▸ ABOUT THIS TASK: Please give back each entry below unaltered, leaving the pictures out.
[Opening ENTRIES SHOWN section]
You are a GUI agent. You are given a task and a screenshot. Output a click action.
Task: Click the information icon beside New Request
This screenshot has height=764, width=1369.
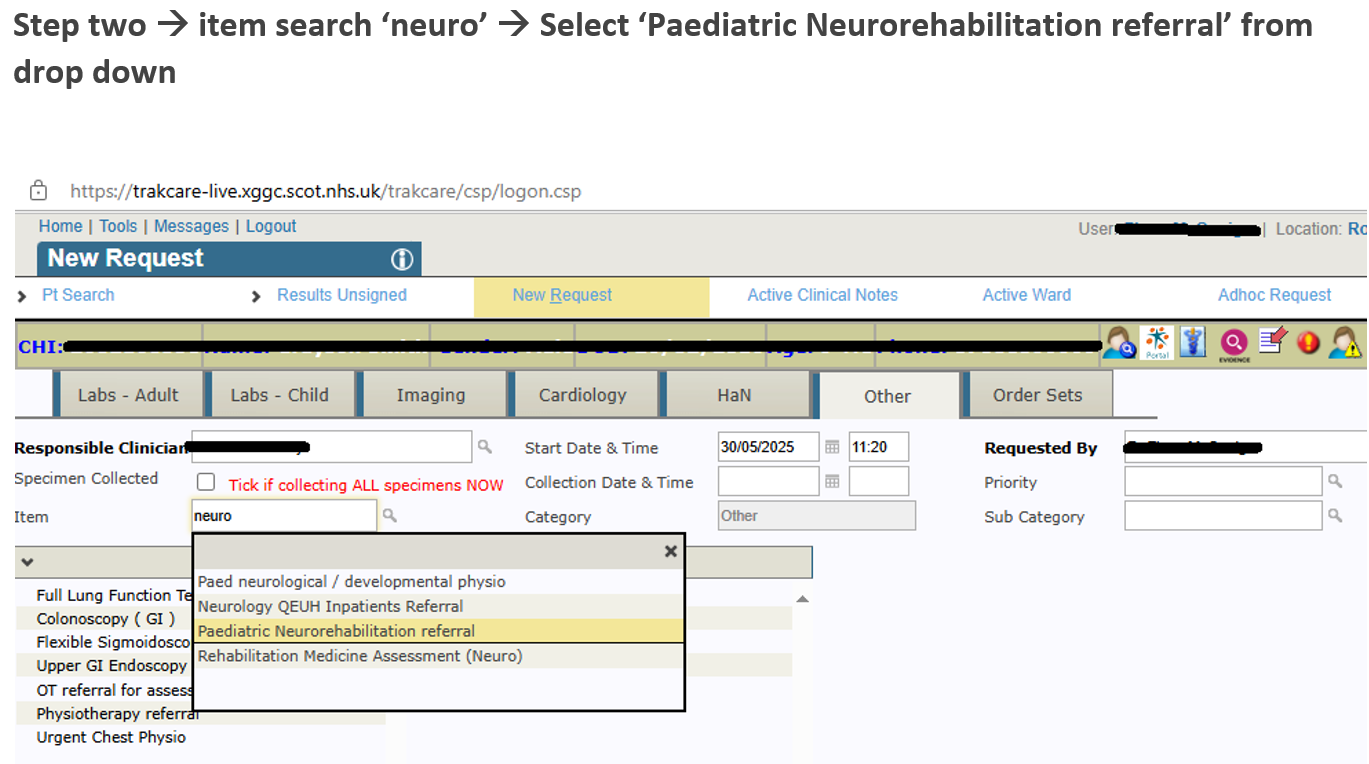[x=401, y=259]
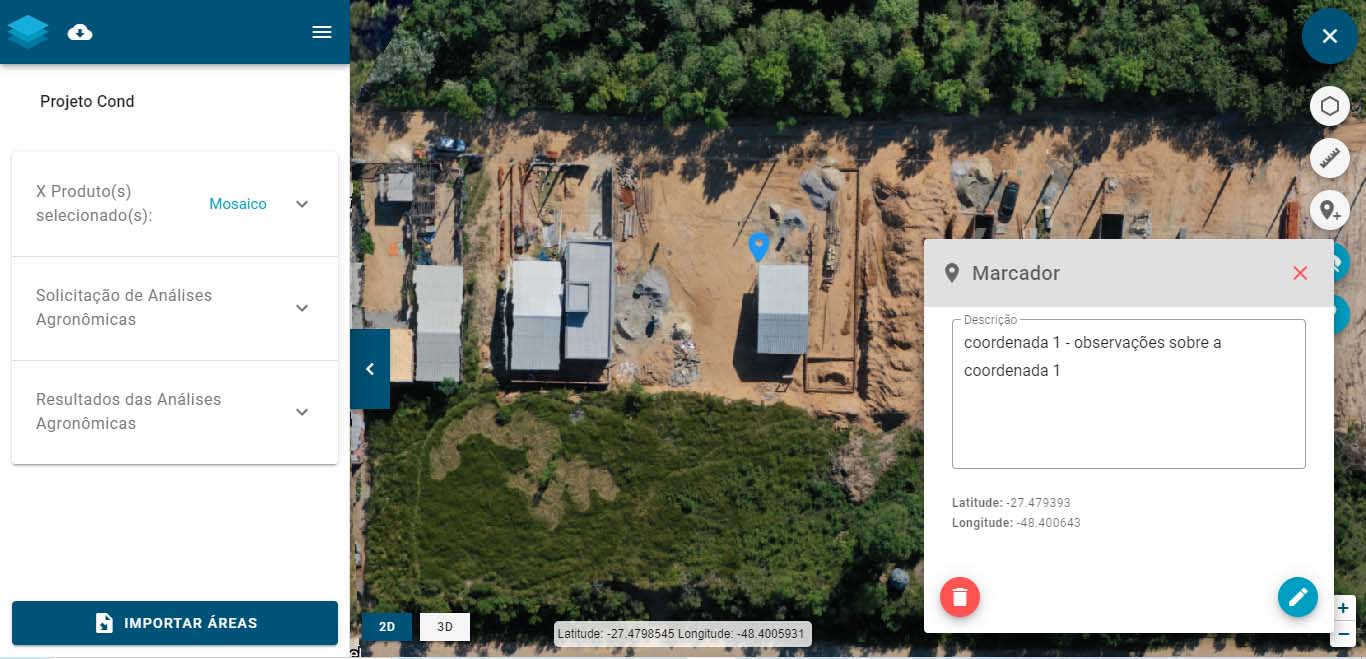Open the hamburger menu
This screenshot has height=659, width=1366.
pyautogui.click(x=322, y=32)
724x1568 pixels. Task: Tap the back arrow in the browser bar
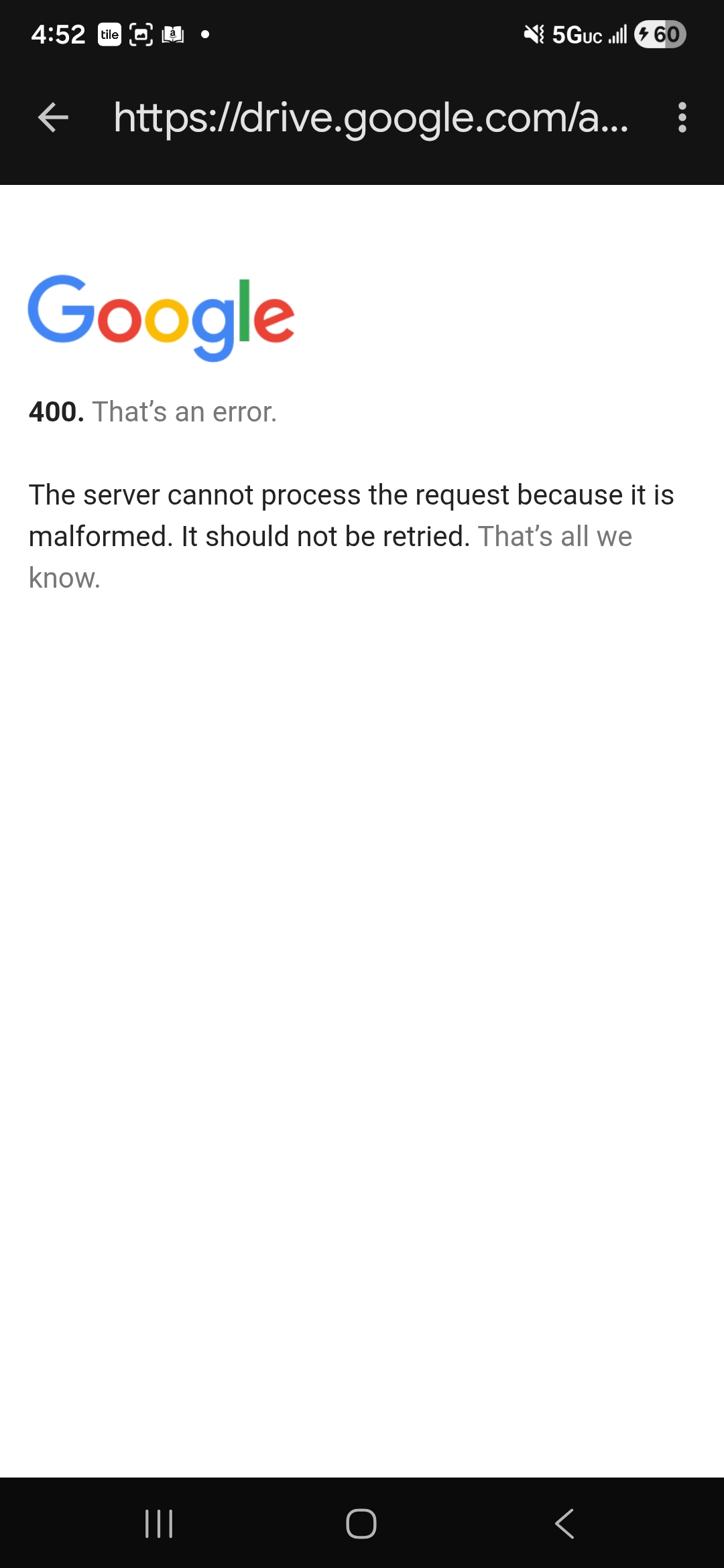tap(53, 117)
[Closing ENTRIES SHOWN section]
▸ RESPONSE FOR THIS EXERCISE:
You are a GUI agent. You are given a task and a screenshot. Output a click action.
Task: Click the information icon beside New Request
This screenshot has height=764, width=1369.
[x=401, y=259]
Open the hamburger menu
This screenshot has height=659, width=1366.
pyautogui.click(x=322, y=32)
724x1568 pixels. Task: Tap the back arrow in the browser bar
tap(53, 117)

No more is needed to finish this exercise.